Monday, August 15, 2011

New Aging Video



Today I set myself the following task: create a 10 minute video that (1) illustrates why global aging is a pressing challenge for humanity and (2) how the science of aging might help us redress some of these challenges.

The result, 12 hours later, is the video above, which ended up running just over 15 minutes.

Cheers,
Colin

Sunday, August 14, 2011

Lifestyle and Exceptional Longevity


One's lifestyle obviously has an impact on one's health prospects. Smoking, one's diet, the frequency and intensity of exercise, etc. can increase and decrease one's risk of morbidity and mortality.

But will optimal lifestyle factors alone give people exceptional longevity (100+ years of life)? Are such environmental factors even necessary for achieving exceptional longevity? These are important questions for aging populations to consider as the planet is projected to have 2 billion persons over the age of 60 by the middle of the century. Delaying, and compressing, the onslaught of chronic diseases aging will afflict on human beings this century is one of the greatest moral imperatives of our day.

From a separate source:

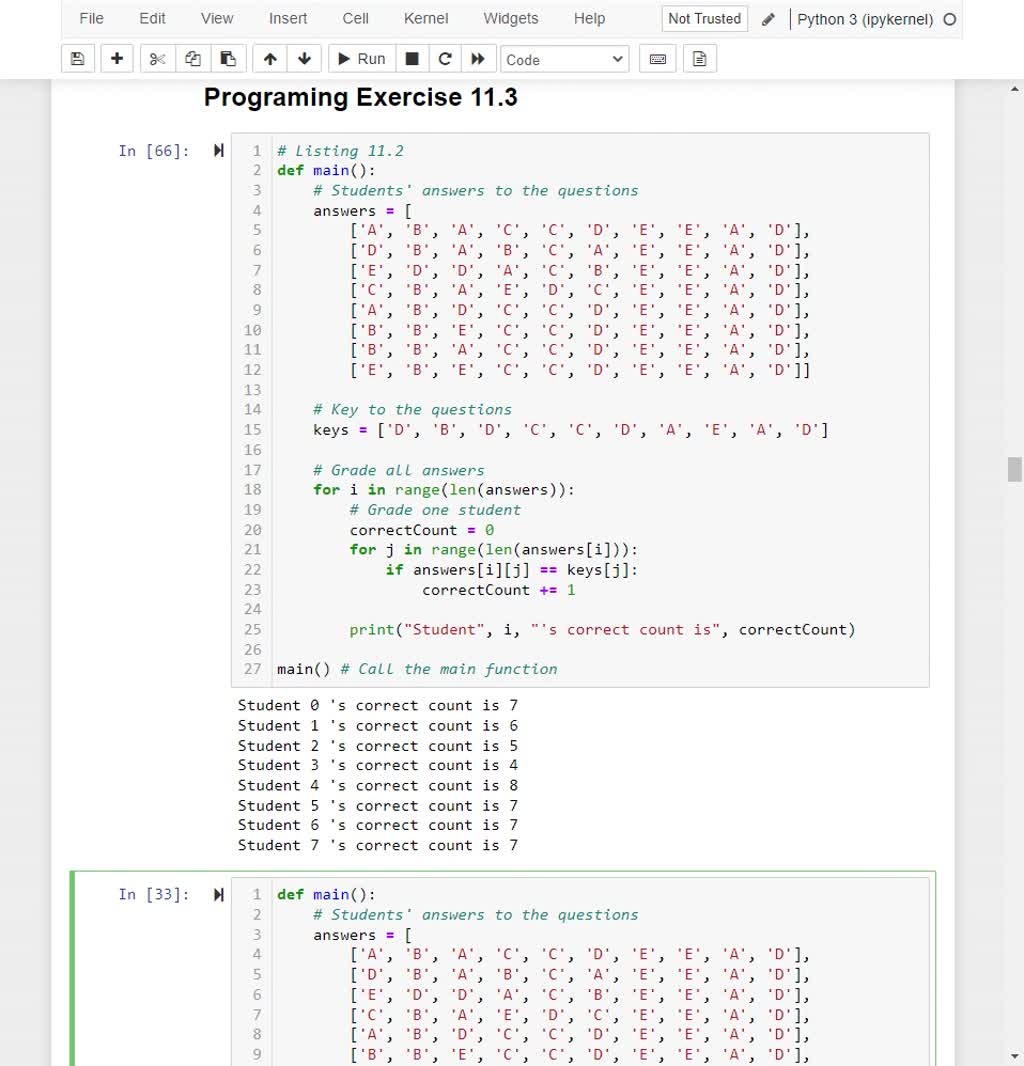
Task: Open the keyboard shortcuts icon
Action: click(x=657, y=58)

This interesting study in a recent issue of the Journal of the American Geriatrics Society leads more support to the barrage of findings that genetics, rather than lifestyle, is a major determinate of exceptional longevity. The study examined a cohort of Ashkenazi Jews with exceptional longevity, defined as aged 95+. It compared this cohort's BMI, smoking, physical activity, and diet with the general American population. And these long-lived individuals did not live healthier lives than the average person. In fact, the male cohort of those with exceptional longevity had a lower rate of "regular exercise of moderate intensity" than the comparison cohort, and nearly 60% of the males with exceptional longevity had smoked more than 100 cigarettes during their lifetime. The study concludes: People with exceptional longevity are not distinct in terms of lifestyle factors from the general population, suggesting that people with exceptional longevity may interact with environmental factors differently than others. This requires further investigation.

Cheers,
Colin

Thursday, August 11, 2011

Genetics of MS


The latest issue of Nature has this study on the genetic architecture of multiple sclerosis. Below is the abstract:

Multiple sclerosis is a common disease of the central nervous system in which the interplay between inflammatory and neurodegenerative processes typically results in intermittent neurological disturbance followed by progressive accumulation of disability. Epidemiological studies have shown that genetic factors are primarily responsible for the substantially increased frequency of the disease seen in the relatives of affected individuals and systematic attempts to identify linkage in multiplex families have confirmed that variation within the major histocompatibility complex (MHC) exerts the greatest individual effect on risk4. Modestly powered genome-wide association studies (GWAS) have enabled more than 20 additional risk loci to be identified and have shown that multiple variants exerting modest individual effects have a key role in disease susceptibility11. Most of the genetic architecture underlying susceptibility to the disease remains to be defined and is anticipated to require the analysis of sample sizes that are beyond the numbers currently available to individual research groups. In a collaborative GWAS involving 9,772 cases of European descent collected by 23 research groups working in 15 different countries, we have replicated almost all of the previously suggested associations and identified at least a further 29 novel susceptibility loci. Within the MHC we have refined the identity of the HLA-DRB1 risk alleles and confirmed that variation in the HLA-A gene underlies the independent protective effect attributable to the class I region. Immunologically relevant genes are significantly overrepresented among those mapping close to the identified loci and particularly implicate T-helper-cell differentiation in the pathogenesis of multiple sclerosis.


Cheers,
Colin

Tuesday, August 09, 2011

POLS 250



This year I am teaching my full year intro to political theory course again here at Queen's. The course goes from Plato through to Marx. I show the above "trailer" at the start of the course to help get my students pumped up for engaging in this "battle of ideas".